使用Bert模型的run_classifier进行Fine-Tuning

  1. 废话不多说直接说怎么做

首先我们需要下载中文模型文件,直接给出链接下载即可https://pan.baidu.com/s/1-c068UOgfhrMyIIhR5fHXg,提取码是: 2z2r,解压完成后会出现五个文件,其中一个词汇表文件vocab.txt,还有三个Bert tensorflow的模型文件,这里就不一一列举了,还有一个参数设置文件bert_config.json。接下来再去github上down下来模型就可以开始搞了!

开搞!

首先在main()下面的processors里面创建一个自己的项目,例如我自己的创建成叫做my_bert,在后面接着定义一个类的名称。

def main(_):
  tf.logging.set_verbosity(tf.logging.INFO)  #设计日志级别
  '''在这里创建一个项目'''
  processors = {
      "cola": ColaProcessor,
      "mnli": MnliProcessor,
      "mrpc": MrpcProcessor,
      "xnli": XnliProcessor,
      "my_bert":my_bertProcessor
  } 

接下来我们可以按照processors里的其它项目进行改动,比如说MrpcProcessor(),我们可以把class MrpcProcessor(DataProcessor):整个都复制过来,然后在下面重新粘贴一下即可,然后我们把下面的代码段进行略微的改动即可进行分类,具体怎么改看下面介绍

class MrpcProcessor(DataProcessor):
  """Processor for the MRPC data set (GLUE version)."""

  def get_train_examples(self, data_dir):
    """See base class."""
    return self._create_examples(
        self._read_tsv(os.path.join(data_dir, "train.tsv")), "train")
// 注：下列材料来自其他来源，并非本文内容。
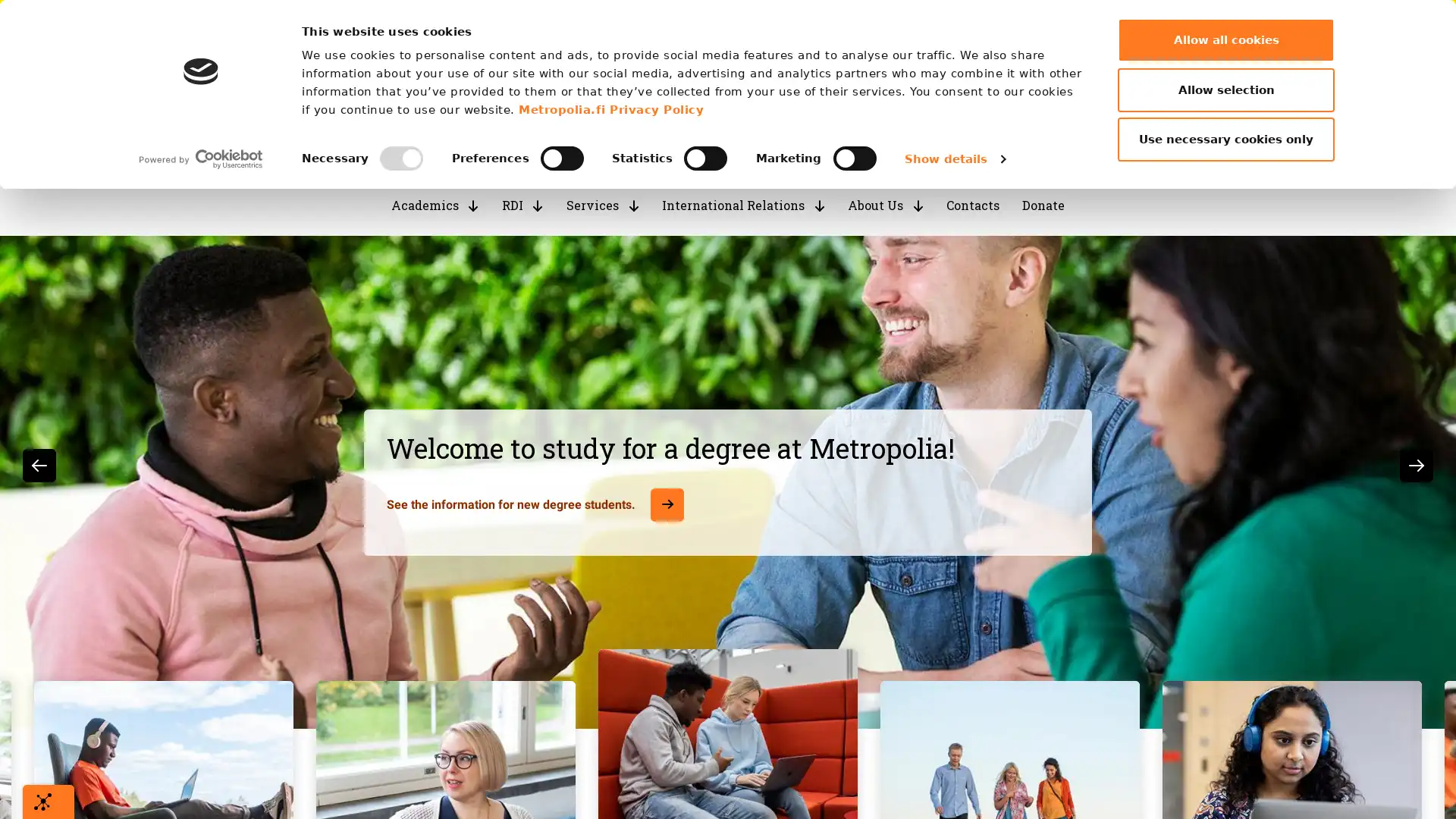 This screenshot has height=819, width=1456. What do you see at coordinates (39, 464) in the screenshot?
I see `Previous` at bounding box center [39, 464].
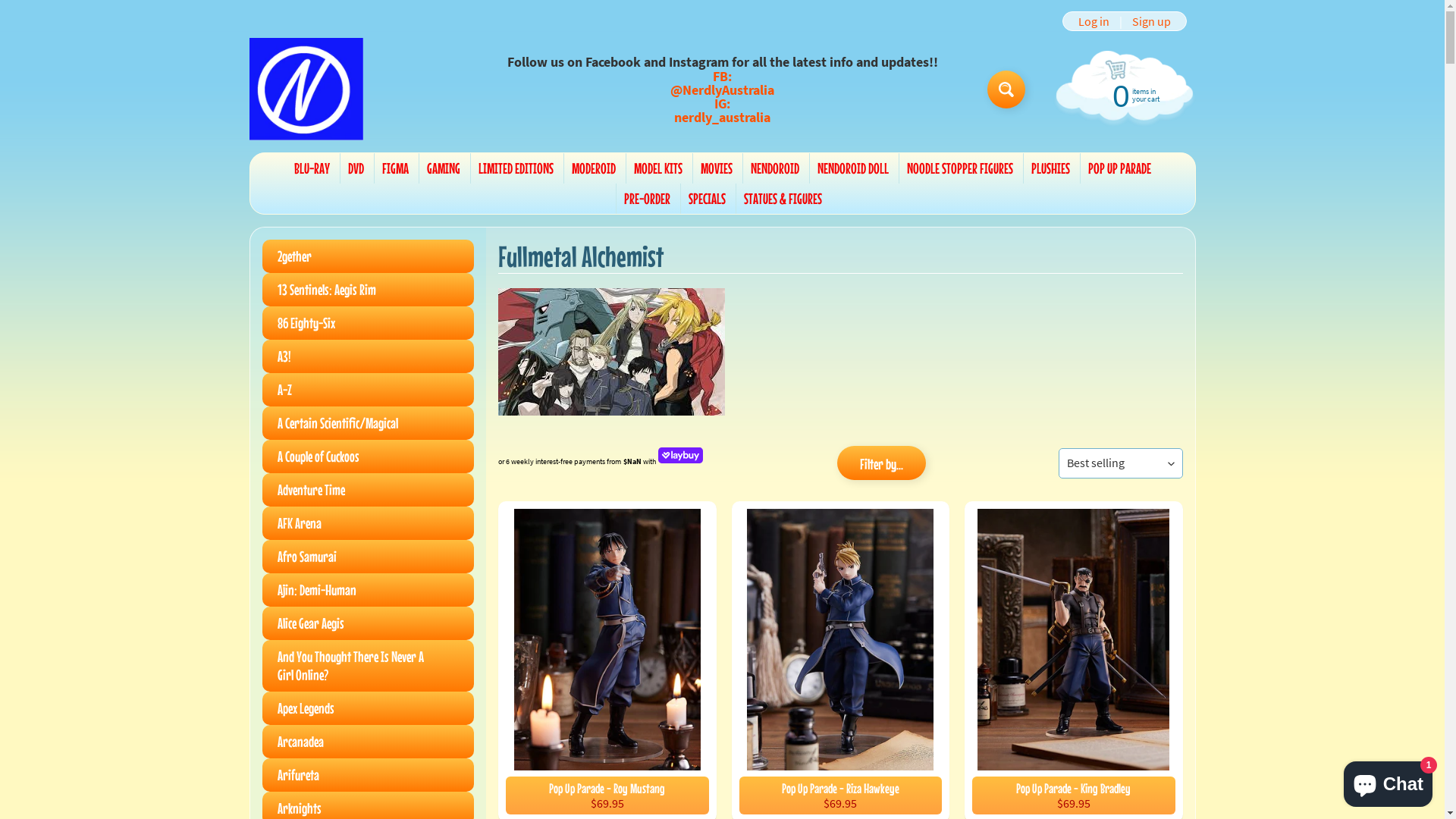  What do you see at coordinates (305, 89) in the screenshot?
I see `'Nerdly'` at bounding box center [305, 89].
  def get_dev_examples(self, data_dir):
    """See base class."""
    return self._create_examples(
        self._read_tsv(os.path.join(data_dir, "dev.tsv")), "dev")

  def get_test_examples(self, data_dir):
    """See base class."""
    return self._create_examples(
        self._read_tsv(os.path.join(data_dir, "test.tsv")), "test")

  def get_labels(self):
    """See base class."""
    return ["0", "1"]

  def _create_examples(self, lines, set_type):
    """Creates examples for the training and dev sets."""
    examples = []
    for (i, line) in enumerate(lines):
      if i == 0:
        continue
      guid = "%s-%s" % (set_type, i)
      text_a = tokenization.convert_to_unicode(line[3])
      text_b = tokenization.convert_to_unicode(line[4])
      if set_type == "test":
        label = "0"
      else:
        label = tokenization.convert_to_unicode(line[0])
      examples.append(
          InputExample(guid=guid, text_a=text_a, text_b=text_b, label=label))
    return examples

我们需要将这个类的名字改成你自己定义的那个,然后把def get_labels(self):里面的分类类别改动一下,然后在def _create_examples(self, lines, set_type):进行细微改动即可,具体改动我把我的改动给大家,看一下可以对比一下,就很明显知道为什么要这么改了

class my_bertProcessor(DataProcessor):
  """Processor for the MRPC data set (GLUE version)."""

  def get_train_examples(self, data_dir):
    """See base class."""
    return self._create_examples(
        self._read_tsv(os.path.join(data_dir, "train.tsv")), "train")

  def get_dev_examples(self, data_dir):
    """See base class."""
    return self._create_examples(
        self._read_tsv(os.path.join(data_dir, "dev.tsv")), "dev")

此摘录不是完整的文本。